Online learning of binary and n-ary relations over clustered domains
Abstract
We consider the online learning problem for binary relations defined over two finite sets, each clustered into a relatively small number k, l of types (such a relation is termed a (k, l)-binary relation), extending the models of S. Goldman, R. Rivest, and R. Schapire (1993, SIAM J. Comput. 22, 1006-1034). We investigate the learning complexity of (k, l)-binary relations with respect to both the self-directed and adversary-directed learning models. We also generalize this problem to the learning problem for (k1, . . ., kd)-d-ary relations. In the self-directed model, we exhibit an efficient learning algorithm which makes at most kl + (n - k)log k + (m -l)log l mistakes, where n and m are the number of rows and columns, roughly twice the lower bound we show for this problem, 1/4⌊log k⌋ ⌊log l⌋ + 1/2(n - k) ⌊log k⌋ + 1/2(m -l) ⌊log l⌋. In the adversary-directed model, we exhibit an efficient algorithm for the (2,2)-binary relations, which makes at most n + m + 2 mistakes, only two more than the lower bound we show for this problem, n + m.
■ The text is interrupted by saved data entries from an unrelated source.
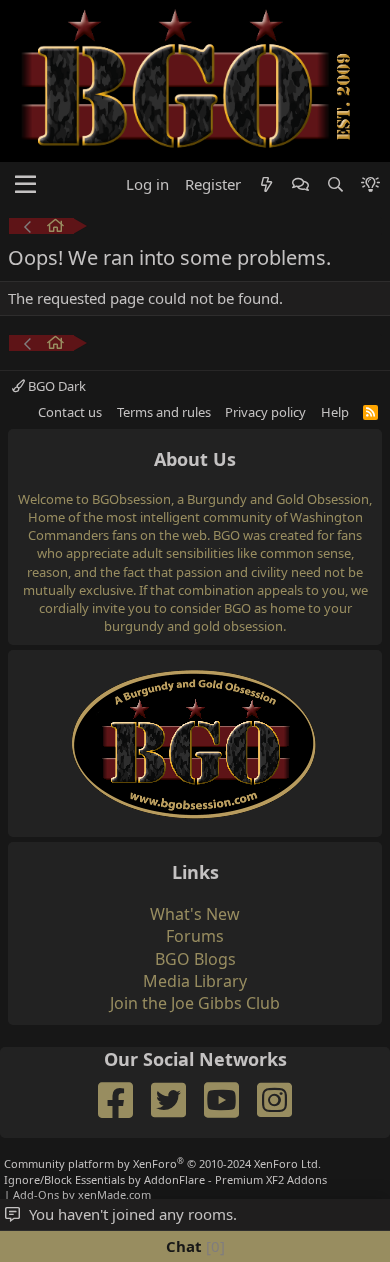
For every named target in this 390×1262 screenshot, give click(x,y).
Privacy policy (265, 412)
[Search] (334, 184)
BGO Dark (55, 386)
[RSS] (370, 412)
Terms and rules (164, 412)
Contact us (70, 412)
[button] (25, 185)
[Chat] (300, 184)
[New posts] (266, 184)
As for (k1, . . ., kd)-d-ary relations, we obtain lower bounds and upper bounds on the number of mistakes in the self-directed model, teacher-directed model, and adversary-directed model. Finally we show that, although the sample consistency problem for (2,2)-binary relations is solvable in polynomial time, the same problem for (2,2,2)-ternary relations is already NP-complete. © 2002 Elsevier Science (USA).